予定調和ではない、偶然に左右されながらつくられた映画

第79回カンヌ国際映画祭で最優秀女優賞(ヴィルジニー・エフィラ、岡本多緒)を共同受賞し、第99回アカデミー賞国際長編映画賞部門の日本代表にも選出された濱口竜介監督の最新作『急に具合が悪くなる』。日本とフランスでの観客動員数が合計で50万人を突破し、日本ではロングラン上映中の本作の特別鼎談イベントが9月5日にBunkamuraル・シネマ 渋谷宮下にて開催された。

濱口竜介『急に具合が悪くなる』第99回アカデミー賞国際長編映画賞の日本代表に決定

・『急に具合が悪くなる』特別鼎談イベントの写真はこちら

登壇したのは濱口竜介監督、映画監督の三宅唱、映画研究者の三浦哲哉。これまで「映画の演出」について対話を重ねてきた3人が集結し、作品に隠された演出の秘密や映画制作への想いを熱く語り合った。

『急に具合が悪くなる』

イベントでは、満席の客席から温かな拍手が送られるなか、これまで「映画の演出」について対話を重ねてきた3人ならではの息の合ったトークがスタート。

シナリオも読んでいる三宅と三浦から、マリー=ルー(ヴィルジニー・エフィラ)と智樹(黒崎煌代)が雨宿りをする公園のシーンについて質問が飛ぶと、濱口監督は「数日前から雨予報だったため雨と晴れの2パターンを準備し、雨雲の動きを見ながら撮影を進めるなかでセリフを加えた」と明かした。予定調和に頼らず、偶然の要素を柔軟に巻き込みながら作られた背景を明かした。

また、作中で描かれる“涙”について三宅から問いかけられると、濱口監督は「感情を無理に操作するのではなく、登場人物たちの姿勢や態度を見たら自然とこみ上げてくるものにしたかった」と回答。プロフェッショナルでありながら人目をはばからず泣いてしまうマリー=ルーの人間性に触れ、キャラクター造形について語った。

リアリズムとは違う、フィクションとしての強度

編集時に自身も思わず泣いてしまったという濱口監督。三浦が印象的なシーンとして挙げた、真理(岡本多緒)の傍らで吾朗(長塚京三)が語りかけるロングテイクの撮影手法に話題が及ぶと、「人工的な光の推移を作り出し、芝居と合わせて変化させました」と解説。

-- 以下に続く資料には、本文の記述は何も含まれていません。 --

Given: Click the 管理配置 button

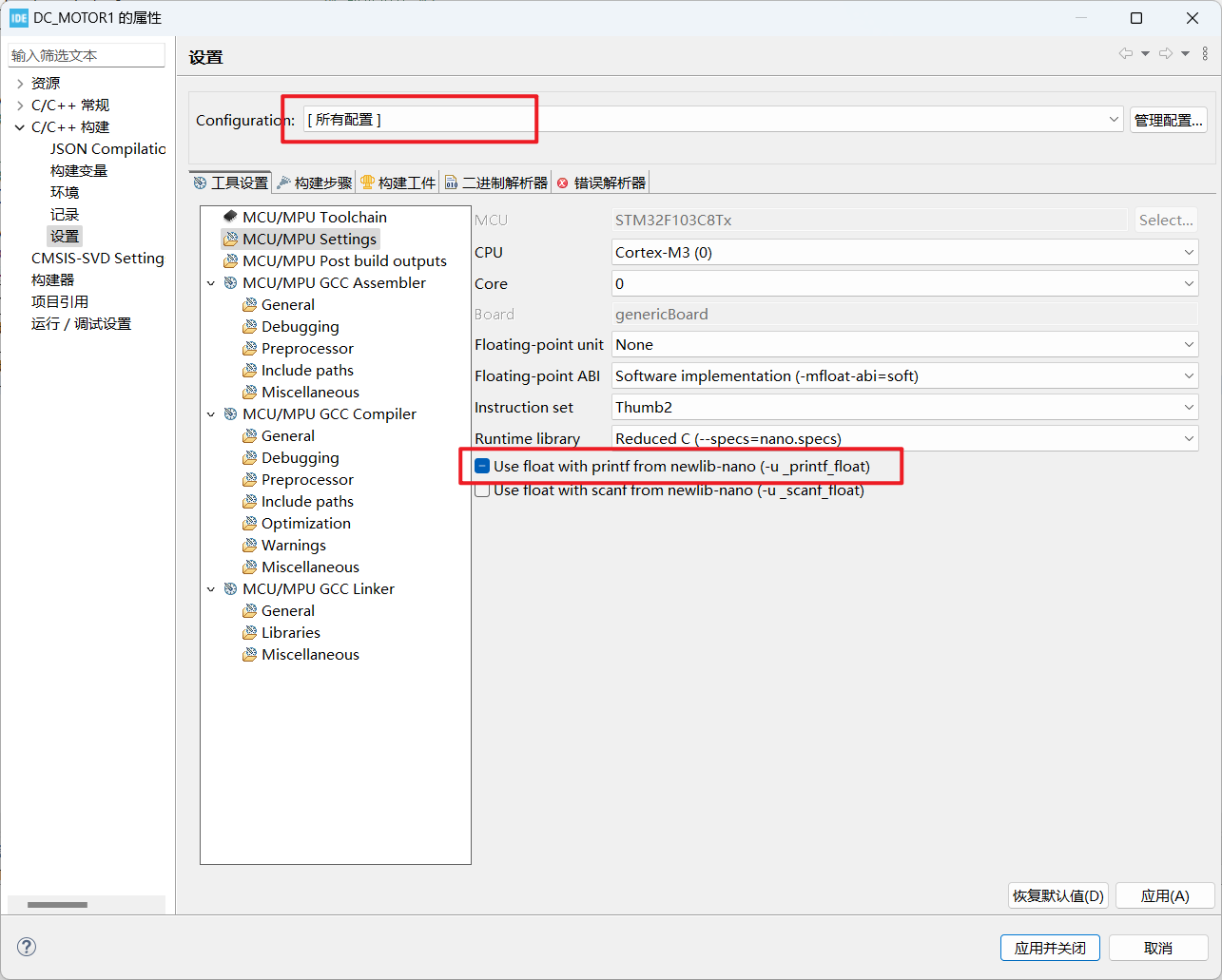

濱口監督は「実際の時間経過とは異なる光の変化であっても、フィクションとしての強度が求められる場面がある。中心にある長塚さんの素晴らしい演技と、信じられる俳優の存在があったからこそ成り立った」と語り、三宅や三浦もシーンの魅力に言及した。

『急に具合が悪くなる』

(C)2026 Cinéfrance Studios – Arte France Cinéma – Office Shirous – Bitters End – Heimatfilm – Tarantula – Gapbusters – Same Player – Soudain JPN Partners

さらに話題は「映画づくりの資金や環境」にも広がり、濱口監督は「1日を過ごし、休んで回復するサイクルが根本的になくてはならない。今作では制作体制も含めてそれを果たそうと取り組んだ」と、映画制作に携わる人々の働く環境への意識を語る場面もあった。

最後には客席からの質問にも直接答え、映画における“声”の重要性や次回作へのアイデアまで飛び出すなど、映画への深い洞察と笑いが交錯する、充実したトークイベントとなった。

『急に具合が悪くなる』は現在公開中。